Segment Start: RECORD EXCERPTS

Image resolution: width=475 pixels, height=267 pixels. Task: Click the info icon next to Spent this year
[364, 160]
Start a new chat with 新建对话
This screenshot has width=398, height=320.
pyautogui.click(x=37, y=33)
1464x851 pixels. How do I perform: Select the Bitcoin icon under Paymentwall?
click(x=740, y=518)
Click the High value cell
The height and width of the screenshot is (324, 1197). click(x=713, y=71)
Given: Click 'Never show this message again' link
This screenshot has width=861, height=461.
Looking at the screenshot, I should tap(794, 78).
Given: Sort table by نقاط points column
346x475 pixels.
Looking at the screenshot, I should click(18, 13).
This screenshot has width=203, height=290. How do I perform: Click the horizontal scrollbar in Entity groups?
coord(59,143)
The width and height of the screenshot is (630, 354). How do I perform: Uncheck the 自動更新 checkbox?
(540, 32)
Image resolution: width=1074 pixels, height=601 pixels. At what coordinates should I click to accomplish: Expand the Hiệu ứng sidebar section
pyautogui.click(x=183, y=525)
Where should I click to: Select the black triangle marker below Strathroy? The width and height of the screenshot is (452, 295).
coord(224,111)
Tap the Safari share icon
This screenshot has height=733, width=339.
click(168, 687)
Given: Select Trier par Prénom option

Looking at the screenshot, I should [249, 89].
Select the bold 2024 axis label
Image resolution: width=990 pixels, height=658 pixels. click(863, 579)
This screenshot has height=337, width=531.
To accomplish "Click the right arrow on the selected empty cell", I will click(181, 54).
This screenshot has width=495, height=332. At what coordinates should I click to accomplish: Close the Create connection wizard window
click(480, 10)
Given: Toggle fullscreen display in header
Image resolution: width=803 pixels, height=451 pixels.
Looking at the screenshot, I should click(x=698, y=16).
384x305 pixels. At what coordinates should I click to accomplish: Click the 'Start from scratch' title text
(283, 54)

Segment End: RECORD EXCERPTS

Return all of the data word for word.

* ANSWER TO THE EXERCISE
Image resolution: width=475 pixels, height=267 pixels. Task: Click the info icon next to Spent this year
[364, 160]
Start a new chat with 新建对话
This screenshot has width=398, height=320.
pyautogui.click(x=37, y=33)
1464x851 pixels. How do I perform: Select the Bitcoin icon under Paymentwall?
click(x=740, y=518)
Click the High value cell
The height and width of the screenshot is (324, 1197). click(x=713, y=71)
Given: Click 'Never show this message again' link
This screenshot has width=861, height=461.
Looking at the screenshot, I should tap(794, 78).
Given: Sort table by نقاط points column
346x475 pixels.
Looking at the screenshot, I should click(18, 13).
This screenshot has width=203, height=290. How do I perform: Click the horizontal scrollbar in Entity groups?
coord(59,143)
The width and height of the screenshot is (630, 354). How do I perform: Uncheck the 自動更新 checkbox?
(540, 32)
Image resolution: width=1074 pixels, height=601 pixels. At what coordinates should I click to accomplish: Expand the Hiệu ứng sidebar section
pyautogui.click(x=183, y=525)
Where should I click to: Select the black triangle marker below Strathroy? The width and height of the screenshot is (452, 295).
coord(224,111)
Tap the Safari share icon
This screenshot has height=733, width=339.
click(168, 687)
Given: Select Trier par Prénom option

Looking at the screenshot, I should [249, 89].
Select the bold 2024 axis label
Image resolution: width=990 pixels, height=658 pixels. click(863, 579)
This screenshot has height=337, width=531.
To accomplish "Click the right arrow on the selected empty cell", I will click(181, 54).
This screenshot has width=495, height=332. At what coordinates should I click to accomplish: Close the Create connection wizard window
click(480, 10)
Given: Toggle fullscreen display in header
Image resolution: width=803 pixels, height=451 pixels.
Looking at the screenshot, I should click(x=698, y=16).
384x305 pixels. At what coordinates should I click to accomplish: Click the 'Start from scratch' title text
(283, 54)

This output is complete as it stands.